因此,“困境的惯性”并非单一心理机制,而是结构条件、文化叙事与主体实践相互作用的结果:结构压缩选择空间,文化提供解释框架,主体在二者之间进行自我调节与位置确认,重复由此获得持续动力。
六、本文创新点与贡献
(一)概念层面的推进:将“困境惯性”界定为结构性机制
既有研究往往在心理创伤、人物性格与社会压迫之间分散讨论,本文则尝试将其整合为一个可分析的概念框架。通过将“困境的惯性”理解为结构迁移至欲望层面的结果,本文避免了对人物行为的道德化判断,使“为何重复”这一问题获得更具解释力的分析路径。
(二)模型建构:提出“认同失灵—关系再定位—享乐化重复”的回路
本文提出的三步联动模型,将重复从单纯的记忆现象转化为关系与实践机制。该模型强调,重复的动力来源于位置确认与意义缝合,而非对痛苦的误认,从而为理解不同文本中重复形态的差异与共性提供了统一框架。
(三)跨语境互读:揭示亲密关系的结构共性
通过并置日、华、韩文学文本,本文展示了不同文化语境中亲密关系叙事在机制层面的相通性。英雄叙事、体面逻辑、照护结构与生存压力虽以不同形式出现,却共同参与了困境的稳定化过程。这一互读视角有助于将创伤叙事研究从单一文化经验扩展至更普遍的现代性问题。
(四)理论落实:将“享乐”转化为可辨的叙事实践
本文并未将享乐停留在抽象理论层面,而是通过文本分析,将其落实为具体可辨的叙事实践形态,如控制感的补偿、体面维持的稳定体验、身体撤退带来的暂停感等。
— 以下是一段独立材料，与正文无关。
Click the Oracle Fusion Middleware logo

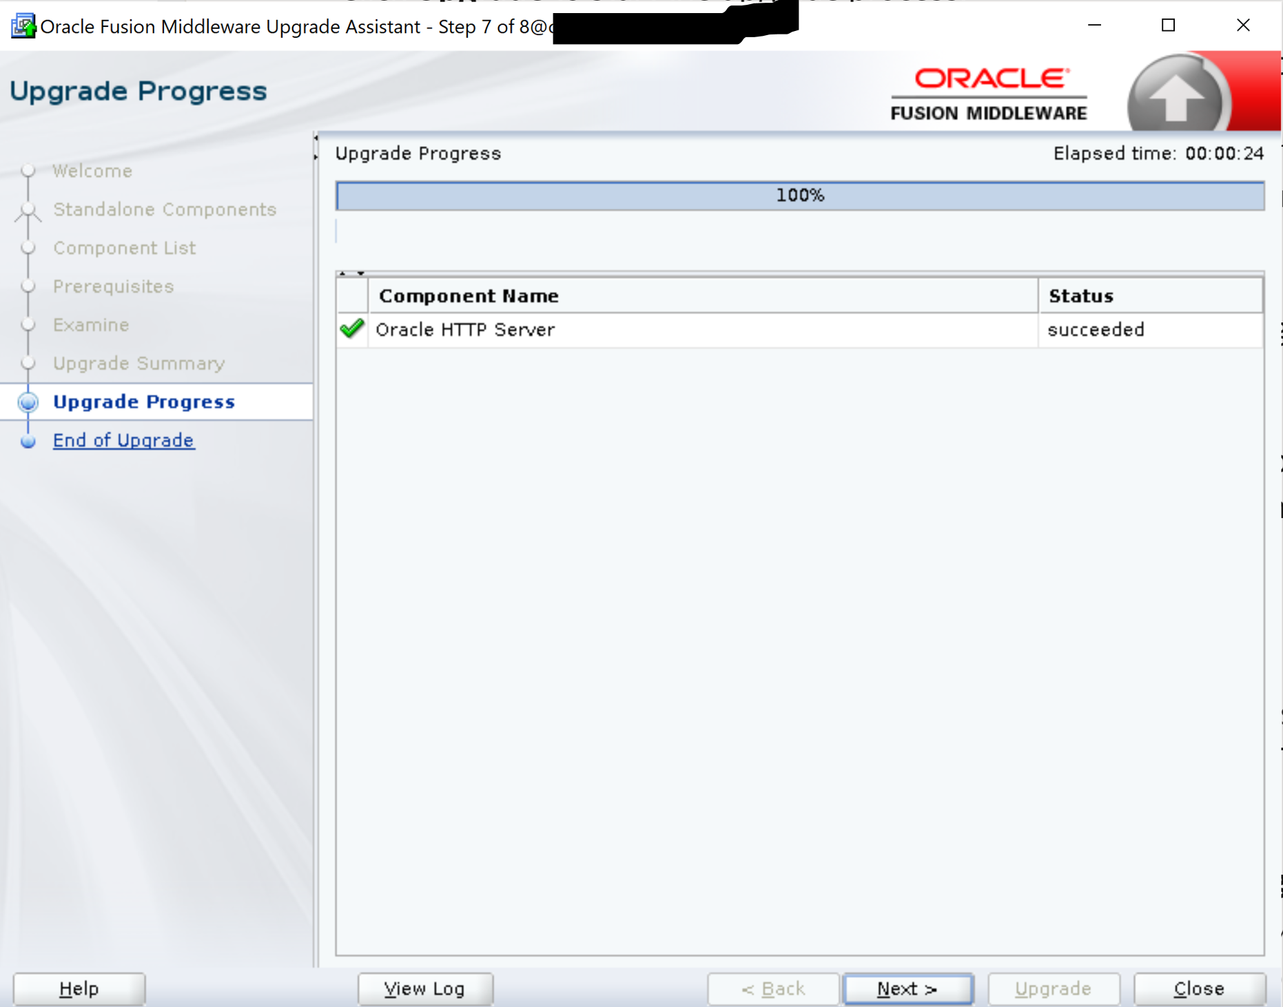pos(989,94)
由此说明,享乐并非幸福的同义词,而是使困境得以持续运行的经验机制。
七、结语
“恶之花”所指向的,并非个体的道德问题,而是一种在现代社会中反复出现的结构性现象:困境如何被组织为关系模式,重复如何在意义与实践层面获得稳定性。通过对《芋虫》《留情》《植物妻子》《月牙儿》等文本的分析,本文展示了重复性创伤与享乐之间的复杂关联,说明困境并非总是以断裂的形式结束,而可能在现实条件下转化为可持续的生活安排。
文学的价值正在于,它不仅描绘个体经验,更通过叙事使结构得以显形。对重复机制的分析,使我们得以在私人经验与社会结构之间建立可讨论的桥梁:既不抹平个体感受,也不将困境简化为个人责任,而是揭示其被生产、被解释、并被不断实践的过程。正是在这一意义上,文学研究为理解现代社会中的欲望结构与生活选择,提供了持续而重要的启示。